● **What needs to be done**:
Exactly as given, output all the records that follow.
------------------------------------------------------------------------
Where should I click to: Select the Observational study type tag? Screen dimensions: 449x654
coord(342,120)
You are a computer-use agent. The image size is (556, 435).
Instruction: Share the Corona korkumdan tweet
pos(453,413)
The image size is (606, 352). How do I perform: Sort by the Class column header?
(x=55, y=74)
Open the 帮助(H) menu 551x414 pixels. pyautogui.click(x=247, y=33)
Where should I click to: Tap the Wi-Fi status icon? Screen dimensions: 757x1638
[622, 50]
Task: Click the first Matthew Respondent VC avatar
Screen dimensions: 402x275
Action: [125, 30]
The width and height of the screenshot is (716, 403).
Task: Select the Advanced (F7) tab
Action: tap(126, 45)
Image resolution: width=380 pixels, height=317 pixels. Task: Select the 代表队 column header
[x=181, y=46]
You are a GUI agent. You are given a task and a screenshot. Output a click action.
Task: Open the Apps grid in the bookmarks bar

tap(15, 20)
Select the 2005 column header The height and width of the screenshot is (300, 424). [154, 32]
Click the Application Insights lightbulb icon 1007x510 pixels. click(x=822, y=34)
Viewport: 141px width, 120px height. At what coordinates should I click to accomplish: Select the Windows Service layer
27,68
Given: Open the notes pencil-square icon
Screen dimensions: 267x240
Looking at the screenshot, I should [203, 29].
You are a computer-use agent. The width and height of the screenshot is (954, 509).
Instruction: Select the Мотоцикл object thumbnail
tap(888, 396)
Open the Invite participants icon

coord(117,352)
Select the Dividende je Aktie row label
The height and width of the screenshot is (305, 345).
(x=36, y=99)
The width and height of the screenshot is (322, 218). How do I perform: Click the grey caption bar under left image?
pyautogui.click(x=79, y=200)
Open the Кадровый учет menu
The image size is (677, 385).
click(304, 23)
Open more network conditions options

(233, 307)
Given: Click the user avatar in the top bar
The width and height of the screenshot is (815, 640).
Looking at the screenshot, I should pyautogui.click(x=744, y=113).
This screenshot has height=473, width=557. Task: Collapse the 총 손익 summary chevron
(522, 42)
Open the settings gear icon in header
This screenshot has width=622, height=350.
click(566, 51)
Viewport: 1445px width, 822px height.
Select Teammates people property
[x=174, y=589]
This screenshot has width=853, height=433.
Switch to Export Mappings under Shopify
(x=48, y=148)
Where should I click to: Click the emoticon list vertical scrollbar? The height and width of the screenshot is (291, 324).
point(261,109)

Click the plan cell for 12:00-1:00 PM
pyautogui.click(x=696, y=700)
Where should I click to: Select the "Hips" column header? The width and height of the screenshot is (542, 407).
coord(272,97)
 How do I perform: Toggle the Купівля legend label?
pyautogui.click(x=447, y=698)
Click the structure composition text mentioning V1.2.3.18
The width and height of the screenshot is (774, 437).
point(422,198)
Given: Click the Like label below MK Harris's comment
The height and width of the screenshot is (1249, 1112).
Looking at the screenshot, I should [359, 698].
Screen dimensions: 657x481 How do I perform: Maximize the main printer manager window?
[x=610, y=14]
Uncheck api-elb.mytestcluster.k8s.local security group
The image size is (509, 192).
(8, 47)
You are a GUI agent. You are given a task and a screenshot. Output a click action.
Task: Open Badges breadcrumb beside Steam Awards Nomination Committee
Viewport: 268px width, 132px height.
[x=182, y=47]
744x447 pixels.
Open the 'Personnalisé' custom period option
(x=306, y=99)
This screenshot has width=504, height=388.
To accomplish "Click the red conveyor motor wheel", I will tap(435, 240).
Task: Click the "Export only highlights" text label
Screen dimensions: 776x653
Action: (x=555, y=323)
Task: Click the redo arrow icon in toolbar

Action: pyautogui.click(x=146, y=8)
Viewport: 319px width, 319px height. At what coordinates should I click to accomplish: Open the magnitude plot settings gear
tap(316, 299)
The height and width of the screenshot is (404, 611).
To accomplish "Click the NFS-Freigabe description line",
------------------------------------------------------------------------
● **Response area**:
Where should I click to: Select the Observational study type tag? Screen dimensions: 449x654
coord(342,120)
You are a computer-use agent. The image size is (556, 435).
Instruction: Share the Corona korkumdan tweet
pos(453,413)
The image size is (606, 352). How do I perform: Sort by the Class column header?
(x=55, y=74)
Open the 帮助(H) menu 551x414 pixels. pyautogui.click(x=247, y=33)
Where should I click to: Tap the Wi-Fi status icon? Screen dimensions: 757x1638
[622, 50]
Task: Click the first Matthew Respondent VC avatar
Screen dimensions: 402x275
Action: [125, 30]
The width and height of the screenshot is (716, 403).
Task: Select the Advanced (F7) tab
Action: tap(126, 45)
Image resolution: width=380 pixels, height=317 pixels. Task: Select the 代表队 column header
[x=181, y=46]
You are a GUI agent. You are given a task and a screenshot. Output a click action.
Task: Open the Apps grid in the bookmarks bar

tap(15, 20)
Select the 2005 column header The height and width of the screenshot is (300, 424). [154, 32]
Click the Application Insights lightbulb icon 1007x510 pixels. click(x=822, y=34)
Viewport: 141px width, 120px height. At what coordinates should I click to accomplish: Select the Windows Service layer
27,68
Given: Open the notes pencil-square icon
Screen dimensions: 267x240
Looking at the screenshot, I should [203, 29].
You are a computer-use agent. The width and height of the screenshot is (954, 509).
Instruction: Select the Мотоцикл object thumbnail
tap(888, 396)
Open the Invite participants icon

coord(117,352)
Select the Dividende je Aktie row label
The height and width of the screenshot is (305, 345).
(x=36, y=99)
The width and height of the screenshot is (322, 218). How do I perform: Click the grey caption bar under left image?
pyautogui.click(x=79, y=200)
Open the Кадровый учет menu
The image size is (677, 385).
click(304, 23)
Open more network conditions options

(233, 307)
Given: Click the user avatar in the top bar
The width and height of the screenshot is (815, 640).
Looking at the screenshot, I should pyautogui.click(x=744, y=113).
This screenshot has height=473, width=557. Task: Collapse the 총 손익 summary chevron
(522, 42)
Open the settings gear icon in header
This screenshot has width=622, height=350.
click(566, 51)
Viewport: 1445px width, 822px height.
Select Teammates people property
[x=174, y=589]
This screenshot has width=853, height=433.
Switch to Export Mappings under Shopify
(x=48, y=148)
Where should I click to: Click the emoticon list vertical scrollbar? The height and width of the screenshot is (291, 324).
point(261,109)

Click the plan cell for 12:00-1:00 PM
pyautogui.click(x=696, y=700)
Where should I click to: Select the "Hips" column header? The width and height of the screenshot is (542, 407).
coord(272,97)
 How do I perform: Toggle the Купівля legend label?
pyautogui.click(x=447, y=698)
Click the structure composition text mentioning V1.2.3.18
The width and height of the screenshot is (774, 437).
point(422,198)
Given: Click the Like label below MK Harris's comment
The height and width of the screenshot is (1249, 1112).
Looking at the screenshot, I should [359, 698].
Screen dimensions: 657x481 How do I perform: Maximize the main printer manager window?
[x=610, y=14]
Uncheck api-elb.mytestcluster.k8s.local security group
The image size is (509, 192).
(8, 47)
You are a GUI agent. You are given a task and a screenshot. Output a click action.
Task: Open Badges breadcrumb beside Steam Awards Nomination Committee
Viewport: 268px width, 132px height.
[x=182, y=47]
744x447 pixels.
Open the 'Personnalisé' custom period option
(x=306, y=99)
This screenshot has width=504, height=388.
To accomplish "Click the red conveyor motor wheel", I will tap(435, 240).
Task: Click the "Export only highlights" text label
Screen dimensions: 776x653
Action: (x=555, y=323)
Task: Click the redo arrow icon in toolbar

Action: pyautogui.click(x=146, y=8)
Viewport: 319px width, 319px height. At what coordinates should I click to accomplish: Open the magnitude plot settings gear
tap(316, 299)
The height and width of the screenshot is (404, 611).
To accomplish "Click the NFS-Freigabe description line",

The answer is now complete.